Look up hyponatraemia, SIADH or water intoxication. And for an example of
SIADH in a case of leukaemia:
[http://www.ncbi.nlm.nih.gov/pubmed/19367383](http://www.ncbi.nlm.nih.gov/pubmed/19367383)

And there was the well known Wii case:
[http://www.dailymail.co.uk/news/article-1224051/Wee-For-
Wii-...](http://www.dailymail.co.uk/news/article-1224051/Wee-For-Wii-water-
drinking-contest-death-Jennifer-Stranges-family-awarded-10m.html)

------
danielna
Hi Mehr,

I'm a leukemia survivor (AML) and was diagnosed when I was 21 and in
undergrad, roughly 8 years ago. I started www.cheekswab.org in 2012 to educate
people, especially ethnic minorities, about the exact complications facing
minorities who need bone marrow transplants. I also wanted to fill a need that
I saw around direct communication around what it's like to be a donor, what
the statistics are, what the process is like, and interviews with real people
who have gone through the donation process recapping their experiences.

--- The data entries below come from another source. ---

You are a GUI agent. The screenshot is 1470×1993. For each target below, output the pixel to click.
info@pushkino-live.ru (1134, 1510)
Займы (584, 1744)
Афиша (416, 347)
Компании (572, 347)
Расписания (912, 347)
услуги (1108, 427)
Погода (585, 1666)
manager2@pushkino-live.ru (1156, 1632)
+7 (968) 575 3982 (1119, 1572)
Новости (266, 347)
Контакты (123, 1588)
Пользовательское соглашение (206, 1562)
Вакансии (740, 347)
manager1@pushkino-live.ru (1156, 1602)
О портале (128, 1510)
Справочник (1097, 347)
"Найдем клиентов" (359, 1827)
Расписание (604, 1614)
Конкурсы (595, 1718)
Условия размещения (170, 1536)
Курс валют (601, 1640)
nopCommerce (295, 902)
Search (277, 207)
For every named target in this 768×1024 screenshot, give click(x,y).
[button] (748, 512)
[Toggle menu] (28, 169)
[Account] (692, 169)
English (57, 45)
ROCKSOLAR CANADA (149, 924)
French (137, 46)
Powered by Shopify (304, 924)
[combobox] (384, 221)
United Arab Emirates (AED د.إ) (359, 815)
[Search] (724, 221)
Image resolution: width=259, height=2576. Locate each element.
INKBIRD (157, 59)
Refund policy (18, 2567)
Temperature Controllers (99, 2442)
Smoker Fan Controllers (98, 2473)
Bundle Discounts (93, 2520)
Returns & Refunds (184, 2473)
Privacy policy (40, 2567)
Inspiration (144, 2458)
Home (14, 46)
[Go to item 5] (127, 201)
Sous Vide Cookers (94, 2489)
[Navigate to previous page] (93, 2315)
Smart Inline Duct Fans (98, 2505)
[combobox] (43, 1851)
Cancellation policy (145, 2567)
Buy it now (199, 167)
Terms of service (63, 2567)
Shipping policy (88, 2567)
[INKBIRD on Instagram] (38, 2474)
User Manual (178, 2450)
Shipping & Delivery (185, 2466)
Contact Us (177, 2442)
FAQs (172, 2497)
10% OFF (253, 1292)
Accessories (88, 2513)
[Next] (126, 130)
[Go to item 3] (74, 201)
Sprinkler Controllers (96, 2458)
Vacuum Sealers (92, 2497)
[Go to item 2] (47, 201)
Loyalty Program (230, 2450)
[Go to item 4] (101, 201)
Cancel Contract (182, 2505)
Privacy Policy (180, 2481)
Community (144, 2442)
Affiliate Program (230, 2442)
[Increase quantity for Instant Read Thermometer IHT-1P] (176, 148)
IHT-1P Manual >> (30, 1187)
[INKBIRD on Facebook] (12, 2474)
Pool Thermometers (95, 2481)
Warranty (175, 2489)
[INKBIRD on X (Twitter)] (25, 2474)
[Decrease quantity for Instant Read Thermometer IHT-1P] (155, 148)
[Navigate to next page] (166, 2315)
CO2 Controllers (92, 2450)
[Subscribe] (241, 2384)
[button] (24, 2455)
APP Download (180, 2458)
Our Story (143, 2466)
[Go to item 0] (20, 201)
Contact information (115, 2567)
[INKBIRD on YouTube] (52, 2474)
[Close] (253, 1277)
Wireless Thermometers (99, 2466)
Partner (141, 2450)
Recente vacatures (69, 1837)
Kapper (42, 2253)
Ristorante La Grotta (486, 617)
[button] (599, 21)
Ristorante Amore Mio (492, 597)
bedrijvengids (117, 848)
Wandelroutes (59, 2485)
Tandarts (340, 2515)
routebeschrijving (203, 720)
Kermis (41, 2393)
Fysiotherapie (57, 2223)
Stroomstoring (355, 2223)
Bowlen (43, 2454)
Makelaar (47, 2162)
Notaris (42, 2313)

I
haven't done much with Cheekswab in the last several years but my new years
resolution for 2015 was to figure out a path forward with it.

I live and work in NYC as a software engineer and have a lot of experience
running these sorts of drives, particularly on college campuses. Feel free to
reach out to me if you'd like to talk, whether about leukemia or bone marrow
drives: username at gmail.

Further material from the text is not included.